## DOCUMENT SEGMENT
********************

The efficacy and safety data of cilostazol in placebo-controlled clinical trials have been repeatedly subjected to meta-analysis, with the same conclusion [ , ]. Cilostazol is well tolerated; headache, bowel complaints, and palpitation are the most common but mild adverse effects.
Six multicenter placebo-controlled trials have been conducted in the USA [ , ]. They involved more than 2000 patients with intermittent claudication and established the efficacy of cilostazol in improving walking distance in these patients.
Cilostazol was approved by the FDA in January 1999 for the treatment of symptoms of intermittent claudication; from 1984 to 1999 pentoxifylline was the only drug approved in the USA for this indication. The two drugs have been compared with placebo in a large, randomized, double-blind, placebo-controlled trial [ ]. After 24 weeks of treatment the mean increase in maximal walking distance was 54% with cilostazol and only 30% with pentoxifylline and 34% with placebo. Headache, diarrhea, abnormal stools, and bouts of palpitation were significantly more common with cilostazol. They were reported as generally mild to moderate and self-limiting and have been previously recognized as being related to cilostazol.
The efficacy of antithrombotic prophylaxis with cilostazol for the secondary prevention of cerebral infarction has been studied in a Japanese, placebo-controlled trial in 1095 patients [ ]. There was a 42% relative risk reduction compared with placebo. As in the trials in patients with peripheral arterial disease, mild to moderate headache and palpitation were the most commonly observed symptomatic adverse events attributed to cilostazol; they respectively occurred in 13 and 5.3%. Headache with cilostazol is attributed to cerebral vasodilatation induced by relaxation of vascular smooth muscle.
In another placebo-controlled trial, there were gastrointestinal complaints in 44% of the cilostazol-treated patients and in 15% of the placebo group. The most commonly reported adverse effects included diarrhea, loose stools, flatulence, and nausea; they were usually mild and transient but persisted in some patients. Headache occurred in 20% of cilostazol-treated patients but also in 15% of those given placebo [ ].
Safety data relating to the use of cilostazol in 2702 patients who participated in eight USA–UK placebo-controlled trials have been re-analysed [ ]. The most frequently recorded adverse events were headache (32%), diarrhea (17%), and abnormal stools (14%). Palpitation, tachycardia, and dizziness were additional events that occurred more often in cilostazol-treated patients and were considered to be probably related to treatment. Headache led to withdrawal of cilostazol in 3.5% of patients, and palpitation and diarrhea led to withdrawal in another 1%. All adverse events quickly resolved after withdrawal. Cardiovascular and all-cause mortality were similar with cilostazol and placebo.

********************

## STUDY MATERIAL
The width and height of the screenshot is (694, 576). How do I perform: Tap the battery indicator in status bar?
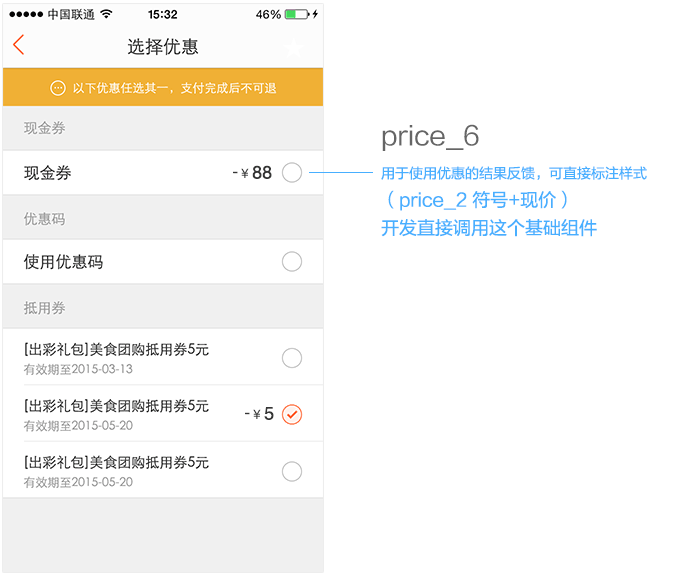pyautogui.click(x=297, y=14)
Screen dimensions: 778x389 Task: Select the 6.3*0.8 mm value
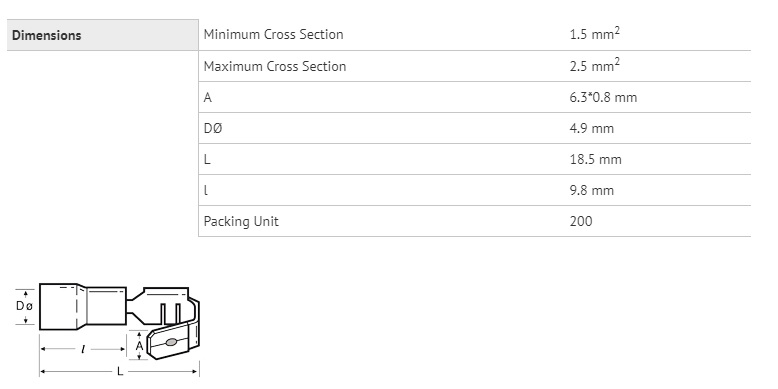pos(603,97)
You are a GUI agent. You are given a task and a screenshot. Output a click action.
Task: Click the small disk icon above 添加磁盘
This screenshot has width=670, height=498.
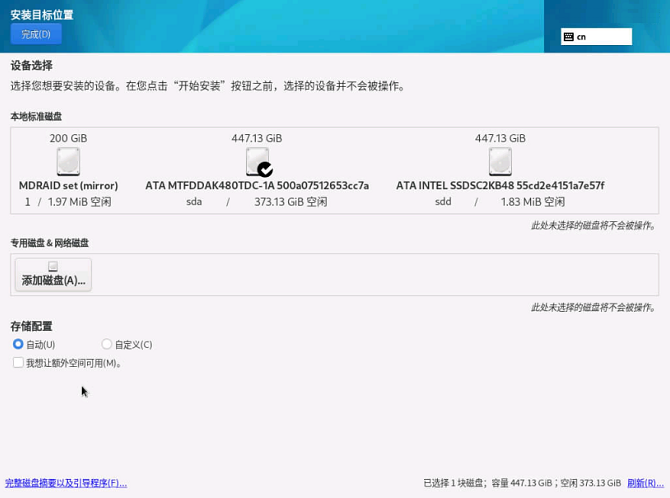click(53, 267)
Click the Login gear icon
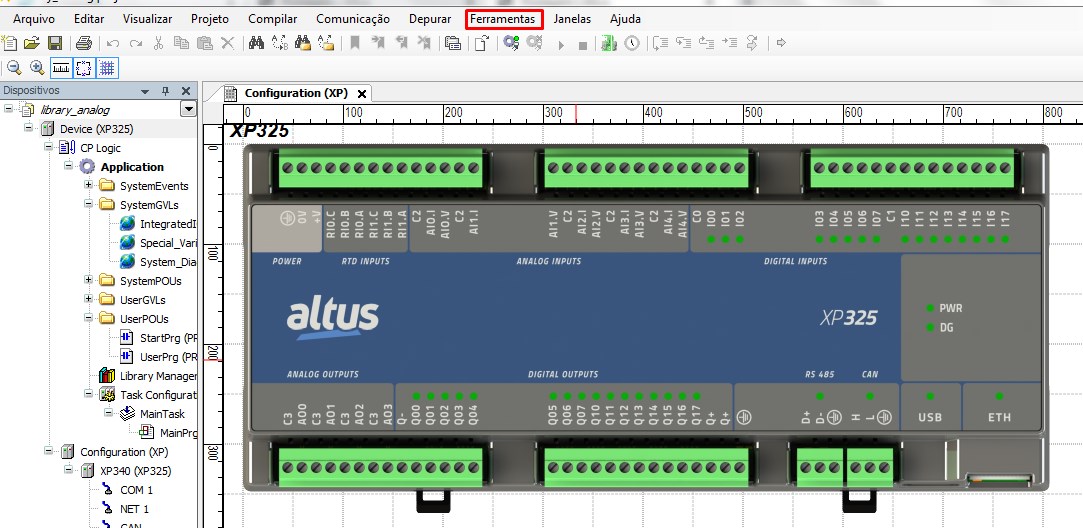The image size is (1083, 528). [x=511, y=43]
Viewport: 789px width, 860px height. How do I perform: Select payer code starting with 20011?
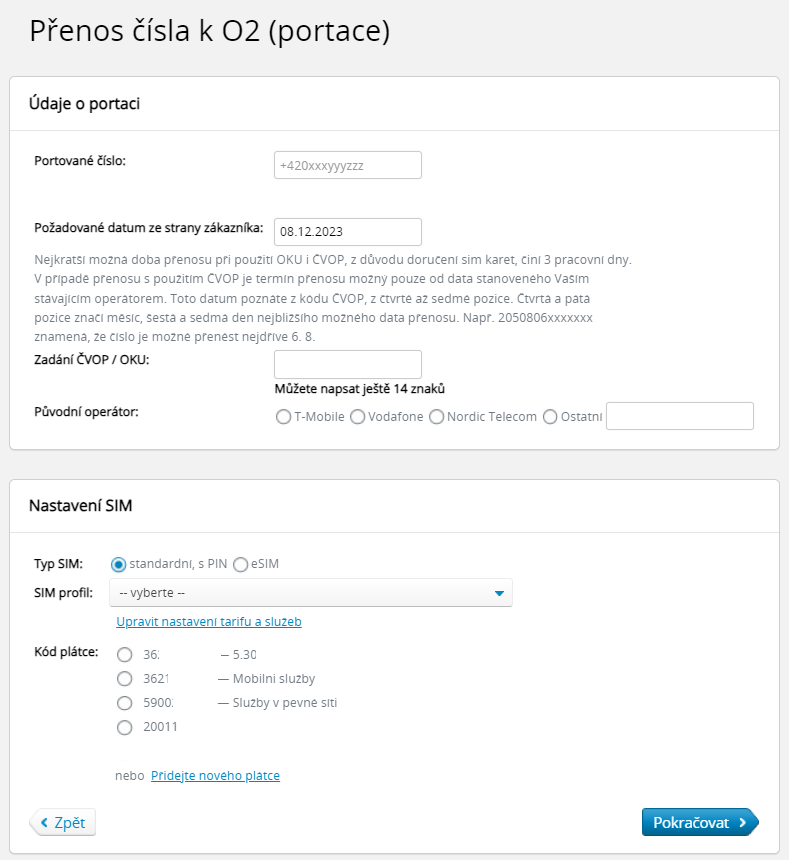(x=125, y=728)
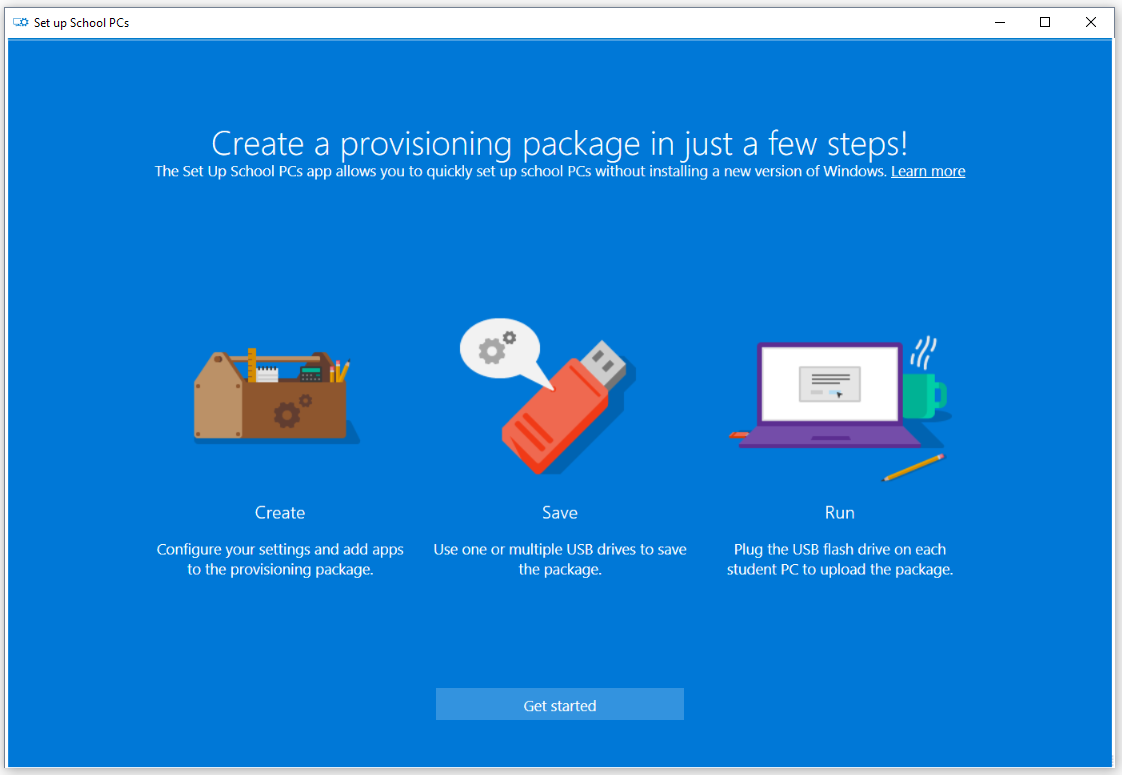Click the green coffee mug icon
Image resolution: width=1122 pixels, height=775 pixels.
point(925,394)
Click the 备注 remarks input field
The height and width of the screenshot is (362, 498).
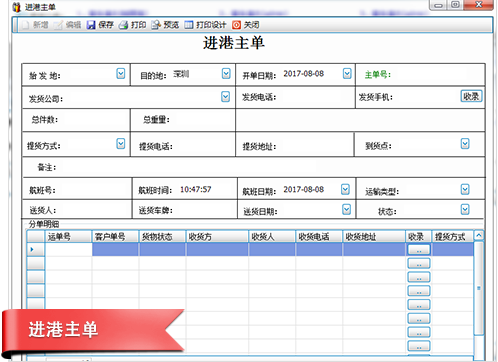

********************

## PROBLEM TO WORK ON
Answer these questions from the cilostazol text:
1. In what month and year did the FDA approve cilostazol?
2. What relative risk reduction compared with placebo did the Japanese trial in 1095 patients find?
3. In the re-analysis of 2702 patients, what share withdrew from cilostazol because of headache?
The listing comes from a separate source.

## RESPONSE TO THIS TASK
1. January 1999
2. 42%
3. 3.5%